# WHAT TO WORK ON
Give the data again in full, without pictures.

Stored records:
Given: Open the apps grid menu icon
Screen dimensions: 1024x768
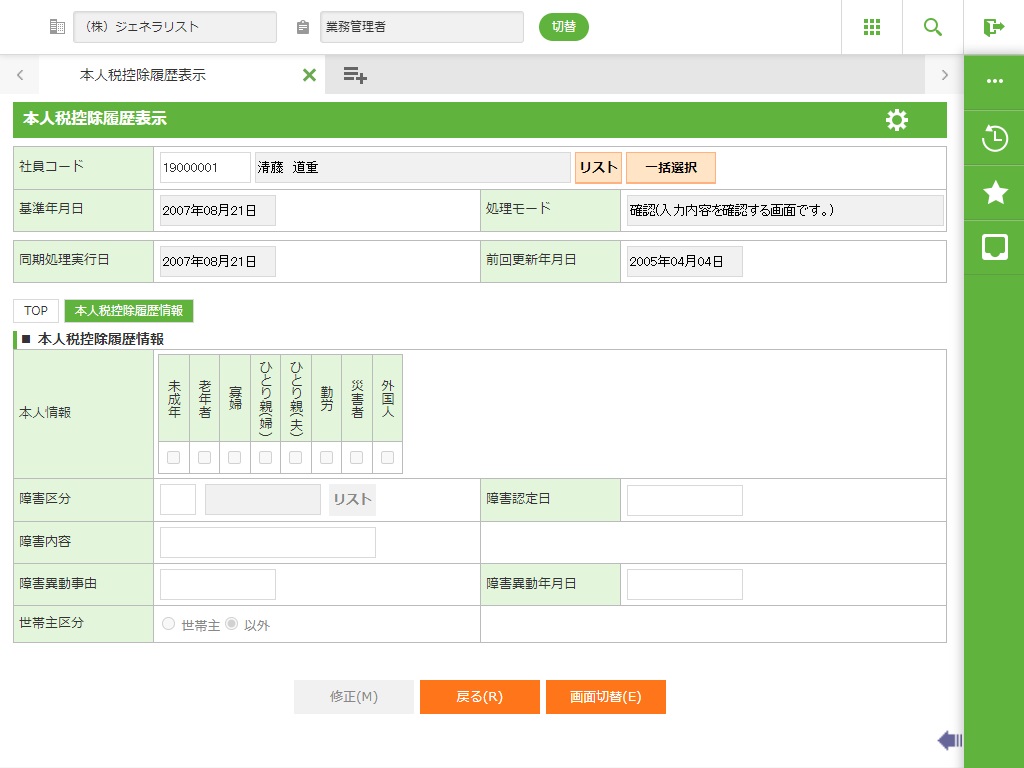Looking at the screenshot, I should pyautogui.click(x=871, y=27).
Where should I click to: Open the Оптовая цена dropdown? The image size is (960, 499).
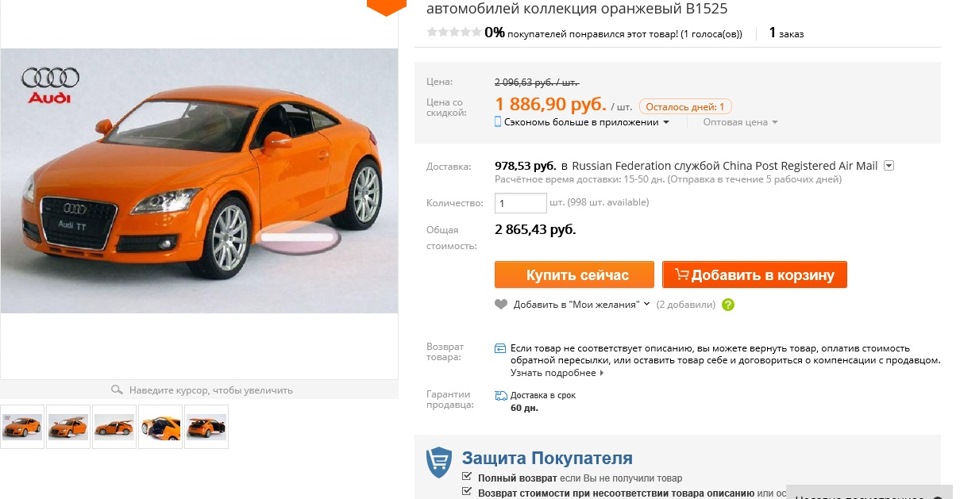740,122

# SOLUTION TO THE EXERCISE
Given: Open the apps grid menu icon
Screen dimensions: 1024x768
Looking at the screenshot, I should pyautogui.click(x=871, y=27).
Where should I click to: Open the Оптовая цена dropdown? The image size is (960, 499).
740,122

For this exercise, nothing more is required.